In a previous post we highlighted how grind size is difficult to communicate with a number, and the best bet you have is to share your brew time!
Well, we’re here to tell you that brew time can be completely useless!
Or, that’s a bit of an exaggeration - but the total brew time is USELESS without one more important factor.
You see, a recipe containing the exact amount of coffee used, the number of pours, the amount of water added with each pour and within what time frames the pours are made - now you’ve got some meat on the bone! 🥩
The brew time is only relevant once you know the recipe
Let’s take two examples that are two very different ways of brewing coffee with the same device:
Brew A:
15 g of coffee, 250 g of water
0:00-0:30 Bloom with 50 g of water
0:30 - 01:00 Add the remaining 200 g of water until you reach a total water amount of 250 g.
Brew time: 2:30 min
Brew B:
20 g of coffee, 300 g of water
0:00-0:45 Bloom with 40 g of water
0:45-01:00 Add another 60 g of water until you reach 100 g
01:30 - 01:45 Add 60 g of water until you reach 160 g
02:15 -02:30 Add 140 g of water until you reach 300 g
Brew time: 3:30
Now, theoretically, both of these brews can have similar extractions even though they have very different brew times!
Rule of Thumb
The fewer pours you add, the shorter the brew time.. the more pours you add the longer the brew time!

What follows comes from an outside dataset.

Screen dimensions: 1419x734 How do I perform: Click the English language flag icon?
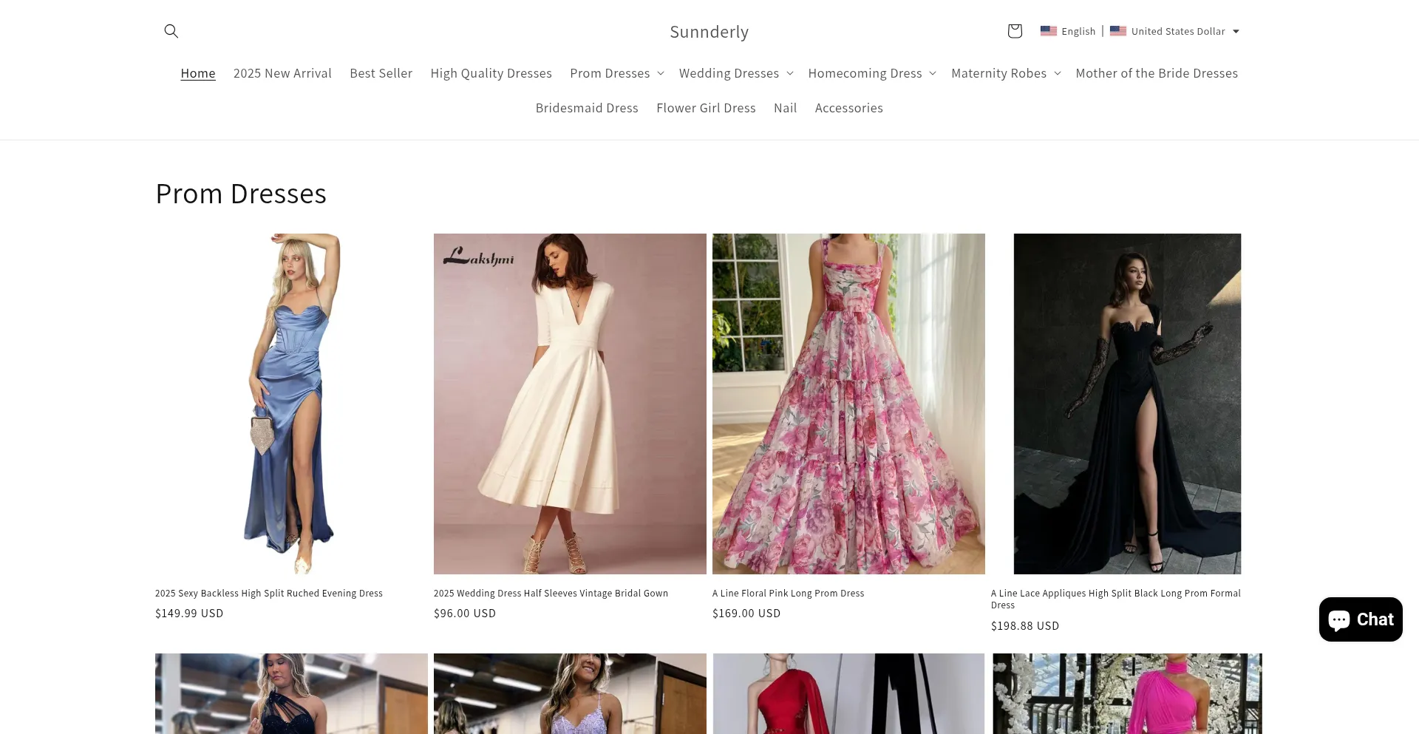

Let’s imagine for a second that we brew a coffee with the two recipes shared above, but with a slight tweak: Both brews have the same brew time of 2:45
It’s nearly impossible that both brews would taste good in this situation, either Brew A would taste balanced and smooth while Brew B would be under-extracted, or Brew B would taste amazing and Brew A would taste bitterly over-extracted.
Why is that?
Notice that Brew A has a total of 2 pours whilst Brew B has 4 pours (including the blooming phase).
The more pours you add, the more agitation you create in your brew
So for each additional pour, the more fines migrate down to the bottom of your filter, and the slower your brew will draw down.
So if Brew B has the same brew time as Brew A, even though it has double the amount of pours, done with 45 seconds in between, it means that the grind size in Brew B would be WAY TOO COARSE and produce an underwhelming, vegetal and sour cup of coffee compared with Brew A. 🤮
To achieve the same extraction with Brew B as in Brew A, we cannot use the same grind size, because each additional pour will slow down the brew - and if it already tastes balanced with two pours, adding two more pours with the same grind size will choke your brew and give unpleasantly bitter and dry notes in your cup. 🤢
Coffee is more than just ‘‘extraction’’ and we can create many different expressions of the same coffee using different recipes. We find that recipes with more pours produce brighter and crisper flavour profiles, while recipes with fewer pours often give cups with silkier mouthfeel and more sweetness.
So, now that you understand a little more about how the amount of pours you do will affect your coffee, remember that brew time is irrelevant unless you know the recipe! 📖
Do you have any favourite go-to recipes you think we should explore? Let us know!
H.S.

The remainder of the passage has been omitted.